Top of Exercise input

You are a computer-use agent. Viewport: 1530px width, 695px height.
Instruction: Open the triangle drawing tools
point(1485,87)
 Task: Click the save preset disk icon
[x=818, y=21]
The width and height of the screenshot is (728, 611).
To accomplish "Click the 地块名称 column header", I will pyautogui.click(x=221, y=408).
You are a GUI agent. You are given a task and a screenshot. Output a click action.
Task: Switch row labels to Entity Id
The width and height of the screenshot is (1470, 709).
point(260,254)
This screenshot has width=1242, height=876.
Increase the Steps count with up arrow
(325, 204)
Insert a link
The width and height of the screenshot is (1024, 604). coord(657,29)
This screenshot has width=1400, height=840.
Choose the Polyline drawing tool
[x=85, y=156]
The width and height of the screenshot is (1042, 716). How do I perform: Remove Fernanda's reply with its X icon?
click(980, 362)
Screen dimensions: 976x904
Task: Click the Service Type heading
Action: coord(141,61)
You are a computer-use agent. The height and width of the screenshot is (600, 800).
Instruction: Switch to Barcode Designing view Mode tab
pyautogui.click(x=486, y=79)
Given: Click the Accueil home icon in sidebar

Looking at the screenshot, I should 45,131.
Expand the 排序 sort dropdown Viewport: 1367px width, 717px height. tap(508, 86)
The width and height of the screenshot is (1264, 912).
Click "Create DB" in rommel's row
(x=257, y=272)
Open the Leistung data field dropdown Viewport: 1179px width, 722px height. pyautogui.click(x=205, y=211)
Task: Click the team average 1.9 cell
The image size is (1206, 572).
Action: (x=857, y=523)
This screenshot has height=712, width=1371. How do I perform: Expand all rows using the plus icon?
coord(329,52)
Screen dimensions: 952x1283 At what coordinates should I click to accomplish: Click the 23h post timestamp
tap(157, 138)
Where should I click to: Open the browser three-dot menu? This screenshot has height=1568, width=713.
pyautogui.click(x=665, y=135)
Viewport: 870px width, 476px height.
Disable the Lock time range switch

Bottom of Exercise input

Required action -> Set down the entries again exactly as they are.

Result below ->
You are a computer-use agent. Viewport: 1530px width, 695px height.
Instruction: Open the triangle drawing tools
point(1485,87)
 Task: Click the save preset disk icon
[x=818, y=21]
The width and height of the screenshot is (728, 611).
To accomplish "Click the 地块名称 column header", I will pyautogui.click(x=221, y=408).
You are a GUI agent. You are given a task and a screenshot. Output a click action.
Task: Switch row labels to Entity Id
The width and height of the screenshot is (1470, 709).
point(260,254)
This screenshot has width=1242, height=876.
Increase the Steps count with up arrow
(325, 204)
Insert a link
The width and height of the screenshot is (1024, 604). coord(657,29)
This screenshot has width=1400, height=840.
Choose the Polyline drawing tool
[x=85, y=156]
The width and height of the screenshot is (1042, 716). How do I perform: Remove Fernanda's reply with its X icon?
click(980, 362)
Screen dimensions: 976x904
Task: Click the Service Type heading
Action: coord(141,61)
You are a computer-use agent. The height and width of the screenshot is (600, 800).
Instruction: Switch to Barcode Designing view Mode tab
pyautogui.click(x=486, y=79)
Given: Click the Accueil home icon in sidebar

Looking at the screenshot, I should 45,131.
Expand the 排序 sort dropdown Viewport: 1367px width, 717px height. tap(508, 86)
The width and height of the screenshot is (1264, 912).
Click "Create DB" in rommel's row
(x=257, y=272)
Open the Leistung data field dropdown Viewport: 1179px width, 722px height. pyautogui.click(x=205, y=211)
Task: Click the team average 1.9 cell
The image size is (1206, 572).
Action: (x=857, y=523)
This screenshot has height=712, width=1371. How do I perform: Expand all rows using the plus icon?
coord(329,52)
Screen dimensions: 952x1283 At what coordinates should I click to accomplish: Click the 23h post timestamp
tap(157, 138)
Where should I click to: Open the browser three-dot menu? This screenshot has height=1568, width=713.
pyautogui.click(x=665, y=135)
Viewport: 870px width, 476px height.
Disable the Lock time range switch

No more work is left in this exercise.